VIDÉO. Le gouvernement demande un geste commercial aux sociétés autoroutières

VIDÉO. Le gouvernement demande un geste commercial aux sociétés autoroutières
Chaque année, au 1er février, les tarifs des péages autoroutiers augmentent (illustration)

, publié le mardi 08 janvier 2019 à 09h48

Alors que les péages de la plupart des autoroutes doivent augmenter au 1er février, la ministre des Transports Elisabeth Borne a appelé vendredi les sociétés autoroutières à faire des gestes commerciaux en faveur des automobilistes au nom de la défense du pouvoir d'achat. "J'attends leurs propositions", a-t-elle précisé ce mardi 8 janvier.

Chaque année, au 1er février, les tarifs des péages autoroutiers augmentent selon une formule mathématiques inscrite dans les contrats signés en 2006 entre l'État et les entreprises concessionnaires. Cette année, la hausse prévue est de 1,8 % en moyenne. Mais face à la crise du pouvoir d'achat illustrée par le mouvement des "gilets jaunes", le gouvernement a demandé un geste commercial aux sociétés autoroutières.

Vendredi 4 janvier, lors d'une réunion destinée à faire le point après sept semaines d'agitation des "gilets jaunes", la ministre des Transports Elisabeth Borne a "appelé les sociétés concessionnaires à entendre l'attente forte qui s'exprime en faveur du pouvoir d'achat, et à faire des propositions à la hauteur dans le cadre de leurs politiques tarifaire et commerciale", selon ses services.

"De premières pistes ont été abordées, notamment concernant la situation des usagers réguliers effectuant des trajets domicile-travail, qui vont faire l'objet d'un examen approfondi", ont-ils précisé dans un communiqué. "La discussion en cours, qui doit se poursuivre "dans les prochaines semaines", "se mène en tenant compte des contrats liant l'État aux sociétés concessionnaires, particulièrement clairs et contraignants en matière d'évolution des tarifs", a indiqué le ministère des Transports.

Un simple gel de la hausse des tarifs pas envisagé

"J'ai engagé des discussions avec les sociétés d'autoroutes, en les appelant à la responsabilité et à prendre en compte les attentes des Français en terme de pouvoir d'achat.
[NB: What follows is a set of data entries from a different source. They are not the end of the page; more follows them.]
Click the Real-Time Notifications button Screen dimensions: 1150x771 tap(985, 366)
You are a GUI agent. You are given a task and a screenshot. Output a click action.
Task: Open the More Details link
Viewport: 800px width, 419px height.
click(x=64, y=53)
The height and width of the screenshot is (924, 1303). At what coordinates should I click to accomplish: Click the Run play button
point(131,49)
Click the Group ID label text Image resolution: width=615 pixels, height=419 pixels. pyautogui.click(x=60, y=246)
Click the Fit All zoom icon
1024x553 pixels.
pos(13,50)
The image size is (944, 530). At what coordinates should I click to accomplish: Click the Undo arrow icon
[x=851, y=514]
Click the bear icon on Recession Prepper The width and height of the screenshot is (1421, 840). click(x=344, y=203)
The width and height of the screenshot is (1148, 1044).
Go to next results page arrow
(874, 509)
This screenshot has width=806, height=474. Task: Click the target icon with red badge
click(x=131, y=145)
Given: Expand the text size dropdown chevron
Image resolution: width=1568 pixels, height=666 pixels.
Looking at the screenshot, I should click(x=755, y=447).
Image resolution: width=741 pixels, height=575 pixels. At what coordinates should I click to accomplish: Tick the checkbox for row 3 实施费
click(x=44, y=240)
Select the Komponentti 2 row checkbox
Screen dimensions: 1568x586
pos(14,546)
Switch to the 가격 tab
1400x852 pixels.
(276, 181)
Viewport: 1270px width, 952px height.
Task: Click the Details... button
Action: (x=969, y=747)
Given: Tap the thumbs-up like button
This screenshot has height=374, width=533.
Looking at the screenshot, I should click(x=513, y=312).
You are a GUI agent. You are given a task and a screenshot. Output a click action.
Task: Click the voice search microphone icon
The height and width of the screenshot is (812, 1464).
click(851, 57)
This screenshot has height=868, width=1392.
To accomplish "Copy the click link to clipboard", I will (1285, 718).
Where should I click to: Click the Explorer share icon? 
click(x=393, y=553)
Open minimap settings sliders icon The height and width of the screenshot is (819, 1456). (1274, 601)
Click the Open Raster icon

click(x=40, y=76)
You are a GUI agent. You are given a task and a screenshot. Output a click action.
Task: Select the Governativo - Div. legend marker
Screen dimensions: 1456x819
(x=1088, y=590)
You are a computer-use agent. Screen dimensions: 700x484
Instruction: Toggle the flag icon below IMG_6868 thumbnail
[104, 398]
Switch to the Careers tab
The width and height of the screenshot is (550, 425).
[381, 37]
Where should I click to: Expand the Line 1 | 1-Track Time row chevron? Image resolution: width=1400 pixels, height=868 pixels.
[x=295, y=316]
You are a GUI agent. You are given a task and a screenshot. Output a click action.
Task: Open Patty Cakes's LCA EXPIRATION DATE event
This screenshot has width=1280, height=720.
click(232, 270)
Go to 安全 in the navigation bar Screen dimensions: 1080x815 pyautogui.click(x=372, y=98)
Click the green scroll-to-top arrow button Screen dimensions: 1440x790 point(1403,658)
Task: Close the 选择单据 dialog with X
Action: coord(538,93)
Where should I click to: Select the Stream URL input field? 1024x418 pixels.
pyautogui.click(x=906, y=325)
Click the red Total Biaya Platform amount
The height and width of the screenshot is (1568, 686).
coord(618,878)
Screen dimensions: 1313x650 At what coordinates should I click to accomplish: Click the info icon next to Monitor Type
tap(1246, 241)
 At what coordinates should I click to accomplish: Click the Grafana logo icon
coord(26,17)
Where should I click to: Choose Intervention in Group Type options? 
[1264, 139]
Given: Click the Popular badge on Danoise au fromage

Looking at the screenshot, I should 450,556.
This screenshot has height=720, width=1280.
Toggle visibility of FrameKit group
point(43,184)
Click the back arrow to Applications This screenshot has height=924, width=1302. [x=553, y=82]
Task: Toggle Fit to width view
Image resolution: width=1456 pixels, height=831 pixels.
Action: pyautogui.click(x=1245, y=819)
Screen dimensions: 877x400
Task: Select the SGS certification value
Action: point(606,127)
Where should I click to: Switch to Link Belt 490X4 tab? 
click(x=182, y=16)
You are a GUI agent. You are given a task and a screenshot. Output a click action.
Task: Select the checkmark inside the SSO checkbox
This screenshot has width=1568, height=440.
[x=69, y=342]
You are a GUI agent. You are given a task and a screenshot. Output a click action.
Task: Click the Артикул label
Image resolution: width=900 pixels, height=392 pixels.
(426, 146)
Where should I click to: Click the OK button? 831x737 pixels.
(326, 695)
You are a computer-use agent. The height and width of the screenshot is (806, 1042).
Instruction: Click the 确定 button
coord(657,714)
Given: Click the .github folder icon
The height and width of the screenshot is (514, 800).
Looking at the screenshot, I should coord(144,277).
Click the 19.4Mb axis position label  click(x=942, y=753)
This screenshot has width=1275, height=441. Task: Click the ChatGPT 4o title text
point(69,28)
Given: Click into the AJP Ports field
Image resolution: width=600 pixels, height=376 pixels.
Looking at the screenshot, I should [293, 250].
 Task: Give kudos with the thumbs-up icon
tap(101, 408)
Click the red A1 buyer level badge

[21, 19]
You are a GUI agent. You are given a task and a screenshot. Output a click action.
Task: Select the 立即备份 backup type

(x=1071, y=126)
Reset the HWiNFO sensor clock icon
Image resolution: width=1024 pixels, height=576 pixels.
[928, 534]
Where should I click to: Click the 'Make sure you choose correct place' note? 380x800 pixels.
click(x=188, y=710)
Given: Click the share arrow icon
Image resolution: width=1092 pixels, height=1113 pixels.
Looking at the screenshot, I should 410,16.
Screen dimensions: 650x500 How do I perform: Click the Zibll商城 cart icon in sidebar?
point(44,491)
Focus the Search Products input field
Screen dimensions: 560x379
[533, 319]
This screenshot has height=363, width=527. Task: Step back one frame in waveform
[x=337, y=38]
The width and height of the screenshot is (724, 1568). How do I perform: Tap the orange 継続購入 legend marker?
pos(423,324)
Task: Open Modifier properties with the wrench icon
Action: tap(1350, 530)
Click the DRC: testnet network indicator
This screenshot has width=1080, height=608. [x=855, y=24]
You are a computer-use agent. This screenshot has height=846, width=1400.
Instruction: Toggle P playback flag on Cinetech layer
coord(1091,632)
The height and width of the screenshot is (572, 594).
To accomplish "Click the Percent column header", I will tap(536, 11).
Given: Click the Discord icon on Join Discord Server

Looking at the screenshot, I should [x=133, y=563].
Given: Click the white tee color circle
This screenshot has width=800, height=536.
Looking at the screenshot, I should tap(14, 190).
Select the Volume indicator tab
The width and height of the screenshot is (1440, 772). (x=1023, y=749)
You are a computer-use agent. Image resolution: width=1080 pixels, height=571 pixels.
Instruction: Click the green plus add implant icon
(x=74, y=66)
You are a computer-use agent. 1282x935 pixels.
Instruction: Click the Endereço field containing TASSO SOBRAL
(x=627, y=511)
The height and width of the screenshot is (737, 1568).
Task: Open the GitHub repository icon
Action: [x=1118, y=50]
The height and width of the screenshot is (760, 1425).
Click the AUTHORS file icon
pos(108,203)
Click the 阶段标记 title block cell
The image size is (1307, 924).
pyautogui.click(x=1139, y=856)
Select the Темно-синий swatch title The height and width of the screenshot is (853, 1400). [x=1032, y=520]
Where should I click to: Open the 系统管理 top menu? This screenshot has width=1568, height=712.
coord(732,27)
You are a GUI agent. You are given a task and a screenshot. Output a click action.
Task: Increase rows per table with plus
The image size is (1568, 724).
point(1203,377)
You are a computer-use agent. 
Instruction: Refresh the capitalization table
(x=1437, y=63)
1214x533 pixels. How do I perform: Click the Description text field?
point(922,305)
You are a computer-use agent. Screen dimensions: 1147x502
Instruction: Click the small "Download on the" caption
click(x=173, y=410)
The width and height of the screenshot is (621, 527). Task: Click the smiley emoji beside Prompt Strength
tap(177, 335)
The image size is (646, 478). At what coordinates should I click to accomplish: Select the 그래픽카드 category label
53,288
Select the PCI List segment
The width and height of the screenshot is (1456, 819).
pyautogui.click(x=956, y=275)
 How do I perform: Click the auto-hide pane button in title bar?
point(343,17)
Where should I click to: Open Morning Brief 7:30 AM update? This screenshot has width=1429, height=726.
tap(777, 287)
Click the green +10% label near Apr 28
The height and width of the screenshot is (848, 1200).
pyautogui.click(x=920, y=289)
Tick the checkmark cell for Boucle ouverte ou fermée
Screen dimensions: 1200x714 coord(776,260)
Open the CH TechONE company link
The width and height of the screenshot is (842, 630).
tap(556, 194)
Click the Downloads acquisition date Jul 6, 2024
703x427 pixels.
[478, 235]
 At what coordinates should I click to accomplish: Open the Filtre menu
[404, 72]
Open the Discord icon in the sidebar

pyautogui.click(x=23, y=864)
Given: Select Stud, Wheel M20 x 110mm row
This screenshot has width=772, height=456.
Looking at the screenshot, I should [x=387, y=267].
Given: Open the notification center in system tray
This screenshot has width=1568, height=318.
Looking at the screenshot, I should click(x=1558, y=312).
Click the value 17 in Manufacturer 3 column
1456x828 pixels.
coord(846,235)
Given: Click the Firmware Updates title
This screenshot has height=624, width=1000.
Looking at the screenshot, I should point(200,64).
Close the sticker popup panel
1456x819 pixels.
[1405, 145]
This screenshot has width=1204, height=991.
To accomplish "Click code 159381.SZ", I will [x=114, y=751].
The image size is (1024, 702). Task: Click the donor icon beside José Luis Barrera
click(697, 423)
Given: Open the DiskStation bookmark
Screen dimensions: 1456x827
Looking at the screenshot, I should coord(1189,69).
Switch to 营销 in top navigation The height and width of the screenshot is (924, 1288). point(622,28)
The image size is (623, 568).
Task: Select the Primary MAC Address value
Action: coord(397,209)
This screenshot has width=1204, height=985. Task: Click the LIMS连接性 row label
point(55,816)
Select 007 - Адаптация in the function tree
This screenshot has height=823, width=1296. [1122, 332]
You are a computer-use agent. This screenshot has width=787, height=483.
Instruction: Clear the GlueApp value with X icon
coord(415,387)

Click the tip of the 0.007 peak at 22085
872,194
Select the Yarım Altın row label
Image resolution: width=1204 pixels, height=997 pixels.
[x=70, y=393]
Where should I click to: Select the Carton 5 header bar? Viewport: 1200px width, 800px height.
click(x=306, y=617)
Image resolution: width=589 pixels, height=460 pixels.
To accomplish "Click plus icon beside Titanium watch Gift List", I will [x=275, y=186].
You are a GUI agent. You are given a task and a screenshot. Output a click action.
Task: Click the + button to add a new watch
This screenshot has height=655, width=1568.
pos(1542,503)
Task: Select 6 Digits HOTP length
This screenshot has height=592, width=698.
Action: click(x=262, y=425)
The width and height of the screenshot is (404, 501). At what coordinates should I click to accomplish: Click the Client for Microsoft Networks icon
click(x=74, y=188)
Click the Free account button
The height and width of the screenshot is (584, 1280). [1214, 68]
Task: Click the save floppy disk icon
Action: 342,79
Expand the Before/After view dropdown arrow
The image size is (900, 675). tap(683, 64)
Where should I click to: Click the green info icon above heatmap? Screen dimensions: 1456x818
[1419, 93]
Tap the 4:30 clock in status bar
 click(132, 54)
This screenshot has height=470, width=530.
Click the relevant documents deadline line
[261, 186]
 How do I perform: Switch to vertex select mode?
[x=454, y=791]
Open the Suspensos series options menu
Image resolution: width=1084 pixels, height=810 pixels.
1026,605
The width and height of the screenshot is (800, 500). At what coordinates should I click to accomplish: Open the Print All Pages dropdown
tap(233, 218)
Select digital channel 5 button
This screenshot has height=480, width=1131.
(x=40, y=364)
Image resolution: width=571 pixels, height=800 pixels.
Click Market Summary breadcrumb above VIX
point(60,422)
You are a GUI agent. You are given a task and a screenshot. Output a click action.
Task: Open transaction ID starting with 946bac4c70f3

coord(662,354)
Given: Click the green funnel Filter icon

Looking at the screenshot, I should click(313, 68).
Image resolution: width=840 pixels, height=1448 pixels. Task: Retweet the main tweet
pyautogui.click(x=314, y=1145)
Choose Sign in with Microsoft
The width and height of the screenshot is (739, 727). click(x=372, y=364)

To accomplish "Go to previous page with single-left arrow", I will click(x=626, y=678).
J'attends leurs propositions", a encore dit ce mardi matin 8 janvier la ministre au micro de Franceinfo.

L'exécutif a déjà néanmoins fermé la porte à un simple gel des tarifs, comme le proposait les sociétés autoroutières. "La très mauvaise idée ce serait de refaire ce qui a été fait en 2015 (à l'initiative de la ministre de l'Écologie de l'époque Ségolène Royal, ndlr) : un gel imposé par l'État, qui donne droit à compensation pour ces sociétés concessionnaires, ce qui fait que c'est le pouvoir d'achat de demain qu'on ampute en faisant semblant de préserver le pouvoir d'achat d'aujourd'hui", a argué la ministre.



En effet, plus que des gestes commerciaux ciblés, les sociétés autoroutières préféreraient troquer un gel des tarifs des péages contre un allongement de leurs concessions. Or, la décision de 2015 de geler la hausse des tarifs est remboursée à partir de cette année et jusqu'en 2023 par les automobilistes, via une augmentation supplémentaire des péages, précise ce mardi Le Parisien. "Au final, la facture pour les usagers sera plus élevée que la simple hausse de 2015", souligne le quotidien.